Efficacy of Ultrasound-Guided Glenohumeral Joint Injections of Leukocyte-Poor Platelet-Rich Plasma Versus Hyaluronic Acid in the Treatment of Glenohumeral Osteoarthritis: A Randomized, Double-Blind Controlled Trial
Clinical journal of sport medicine : official journal of the Canadian Academy of Sport Medicine. 2022
OBJECTIVE To compare the efficacy of ultrasound-guided hyaluronic acid (HA) versus leukocyte-poor platelet-rich plasma (LP-PRP) injection in the treatment of glenohumeral osteoarthritis. DESIGN Double-blind randomized controlled trial. SETTING Academic institution. PATIENTS Seventy patients with chronic glenohumeral osteoarthritis were randomly assigned to receive a single injection of HA (n = 36) or LP-PRP (n = 34). INTERVENTIONS Leukocyte-poor platelet-rich plasma was processed using Harvest/TerumoBCT Clear PRP kits.
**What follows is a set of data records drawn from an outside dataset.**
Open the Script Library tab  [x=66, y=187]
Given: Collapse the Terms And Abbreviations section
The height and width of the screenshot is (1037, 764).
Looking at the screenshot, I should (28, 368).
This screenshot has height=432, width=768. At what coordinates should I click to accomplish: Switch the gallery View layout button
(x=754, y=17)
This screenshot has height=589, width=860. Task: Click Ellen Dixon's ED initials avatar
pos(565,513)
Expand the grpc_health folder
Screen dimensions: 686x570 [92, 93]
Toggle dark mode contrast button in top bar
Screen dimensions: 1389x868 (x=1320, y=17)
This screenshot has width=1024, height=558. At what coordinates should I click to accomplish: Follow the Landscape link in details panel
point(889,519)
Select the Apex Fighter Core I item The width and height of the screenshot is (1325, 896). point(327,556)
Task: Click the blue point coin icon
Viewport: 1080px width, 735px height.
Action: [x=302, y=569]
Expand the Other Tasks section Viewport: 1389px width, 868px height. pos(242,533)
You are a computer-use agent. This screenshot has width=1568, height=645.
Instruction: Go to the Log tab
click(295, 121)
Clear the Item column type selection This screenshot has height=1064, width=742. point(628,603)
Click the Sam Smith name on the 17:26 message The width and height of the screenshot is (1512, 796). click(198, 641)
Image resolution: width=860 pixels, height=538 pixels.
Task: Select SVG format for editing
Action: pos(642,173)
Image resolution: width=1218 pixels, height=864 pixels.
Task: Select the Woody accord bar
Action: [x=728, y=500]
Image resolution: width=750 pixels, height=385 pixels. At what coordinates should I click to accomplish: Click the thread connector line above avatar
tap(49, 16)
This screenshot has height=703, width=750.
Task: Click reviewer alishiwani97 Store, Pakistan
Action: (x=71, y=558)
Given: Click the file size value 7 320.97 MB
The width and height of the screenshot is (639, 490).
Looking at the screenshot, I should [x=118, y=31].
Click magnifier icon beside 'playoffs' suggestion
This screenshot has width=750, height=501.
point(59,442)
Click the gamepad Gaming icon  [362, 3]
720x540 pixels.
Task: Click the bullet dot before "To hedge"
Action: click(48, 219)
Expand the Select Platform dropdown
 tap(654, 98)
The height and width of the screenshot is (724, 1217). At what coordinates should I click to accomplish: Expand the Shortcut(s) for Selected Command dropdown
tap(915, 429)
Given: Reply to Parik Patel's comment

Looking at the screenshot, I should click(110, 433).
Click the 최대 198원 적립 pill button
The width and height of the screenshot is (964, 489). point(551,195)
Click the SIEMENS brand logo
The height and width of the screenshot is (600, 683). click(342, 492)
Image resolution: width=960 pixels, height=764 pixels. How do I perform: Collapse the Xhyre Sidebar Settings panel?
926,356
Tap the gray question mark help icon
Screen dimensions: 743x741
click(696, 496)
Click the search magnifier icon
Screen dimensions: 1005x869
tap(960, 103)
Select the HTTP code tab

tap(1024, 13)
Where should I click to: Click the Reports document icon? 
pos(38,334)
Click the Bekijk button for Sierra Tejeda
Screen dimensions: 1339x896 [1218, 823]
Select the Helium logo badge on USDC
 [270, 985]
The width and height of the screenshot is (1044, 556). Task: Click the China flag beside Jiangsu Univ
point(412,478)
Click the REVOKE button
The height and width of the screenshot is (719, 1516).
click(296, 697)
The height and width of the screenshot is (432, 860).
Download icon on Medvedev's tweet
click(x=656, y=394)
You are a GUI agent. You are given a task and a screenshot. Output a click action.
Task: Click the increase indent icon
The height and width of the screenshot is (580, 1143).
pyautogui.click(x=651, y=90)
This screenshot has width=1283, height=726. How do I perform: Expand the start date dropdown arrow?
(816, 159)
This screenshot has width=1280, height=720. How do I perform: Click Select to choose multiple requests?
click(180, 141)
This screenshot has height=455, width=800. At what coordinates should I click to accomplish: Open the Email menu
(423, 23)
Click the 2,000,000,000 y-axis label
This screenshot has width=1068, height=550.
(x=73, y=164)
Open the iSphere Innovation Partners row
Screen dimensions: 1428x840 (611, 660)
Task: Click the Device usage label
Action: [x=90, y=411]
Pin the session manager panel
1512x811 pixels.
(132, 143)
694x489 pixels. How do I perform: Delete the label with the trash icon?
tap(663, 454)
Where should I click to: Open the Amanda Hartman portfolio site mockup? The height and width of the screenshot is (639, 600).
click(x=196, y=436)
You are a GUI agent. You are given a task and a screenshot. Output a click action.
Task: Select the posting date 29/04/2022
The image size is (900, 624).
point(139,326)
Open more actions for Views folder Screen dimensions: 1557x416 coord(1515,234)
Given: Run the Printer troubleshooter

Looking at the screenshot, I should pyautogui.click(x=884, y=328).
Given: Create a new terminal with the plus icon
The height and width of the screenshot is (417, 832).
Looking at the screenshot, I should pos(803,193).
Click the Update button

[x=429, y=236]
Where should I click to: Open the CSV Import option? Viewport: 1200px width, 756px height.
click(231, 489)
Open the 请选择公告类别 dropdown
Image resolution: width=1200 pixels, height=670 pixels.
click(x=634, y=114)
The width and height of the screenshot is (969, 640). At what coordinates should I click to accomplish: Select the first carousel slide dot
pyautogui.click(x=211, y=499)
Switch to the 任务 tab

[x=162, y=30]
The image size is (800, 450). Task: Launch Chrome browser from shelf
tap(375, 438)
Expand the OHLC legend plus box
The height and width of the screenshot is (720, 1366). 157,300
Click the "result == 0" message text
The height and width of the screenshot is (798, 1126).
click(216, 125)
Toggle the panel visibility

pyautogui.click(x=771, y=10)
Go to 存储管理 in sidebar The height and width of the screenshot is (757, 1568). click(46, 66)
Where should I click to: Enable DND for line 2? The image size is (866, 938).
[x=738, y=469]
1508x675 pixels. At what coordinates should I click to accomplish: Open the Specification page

Ultrasound-guided injections of 6 mL HA or 6 mL LP-PRP into the glenohumeral joint were performed. Patients, the injecting physician, and outcomes assessor were blinded to treatment assignments. MAIN OUTCOME MEASURES Shoulder Pain and Disability Index (SPADI), American Shoulder and Elbow Surgeons (ASES) score, current/average numerical rating scale (NRS) pain scores, satisfaction, and side effects were assessed at the 5 follow-up time points over 12 months. RESULTS Baseline characteristics were similar between groups. There were no significant between-group differences regarding SPADI, ASES, and current/average NRS pain scores at any time point up to 12 months postinjection (P > 0.05). However, significant improvements in SPADI, ASES, and current/average NRS pain scores were observed in both groups starting at 1 or 2 months (P < 0.01, P < 0.01, P < 0.001, and P < 0.01, respectively). These improvements were observed regardless of osteoarthritis severity. For patients who received LP-PRP, there was no effect of platelet yield on outcomes. Side effect and satisfaction rates were similar between groups. CONCLUSIONS There were no differences in pain and functional outcomes after a single injection of LP-PRP versus HA. However, significant improvements in pain and function were observed after both treatments in patients with glenohumeral osteoarthritis.